Exercise requirements
Every line that contains the word "pixels" should be copied from the records below.

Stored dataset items
※
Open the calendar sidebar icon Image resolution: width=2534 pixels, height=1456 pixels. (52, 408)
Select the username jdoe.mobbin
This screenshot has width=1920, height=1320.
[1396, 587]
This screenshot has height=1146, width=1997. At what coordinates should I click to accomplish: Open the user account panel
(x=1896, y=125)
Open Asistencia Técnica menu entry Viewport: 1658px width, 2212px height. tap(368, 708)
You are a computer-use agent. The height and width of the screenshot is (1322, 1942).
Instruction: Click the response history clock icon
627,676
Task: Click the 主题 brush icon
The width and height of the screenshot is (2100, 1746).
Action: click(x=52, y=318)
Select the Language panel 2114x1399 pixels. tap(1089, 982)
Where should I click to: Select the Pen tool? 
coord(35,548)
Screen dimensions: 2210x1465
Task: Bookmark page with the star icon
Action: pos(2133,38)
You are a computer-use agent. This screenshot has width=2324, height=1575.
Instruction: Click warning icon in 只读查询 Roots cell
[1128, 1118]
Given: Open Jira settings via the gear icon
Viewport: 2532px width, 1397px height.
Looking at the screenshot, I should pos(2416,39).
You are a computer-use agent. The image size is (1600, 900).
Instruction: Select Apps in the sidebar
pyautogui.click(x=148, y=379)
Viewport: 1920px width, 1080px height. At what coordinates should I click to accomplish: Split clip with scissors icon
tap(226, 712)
※
Expected answer
Open the calendar sidebar icon Image resolution: width=2534 pixels, height=1456 pixels. (52, 408)
Select the Language panel 2114x1399 pixels. tap(1089, 982)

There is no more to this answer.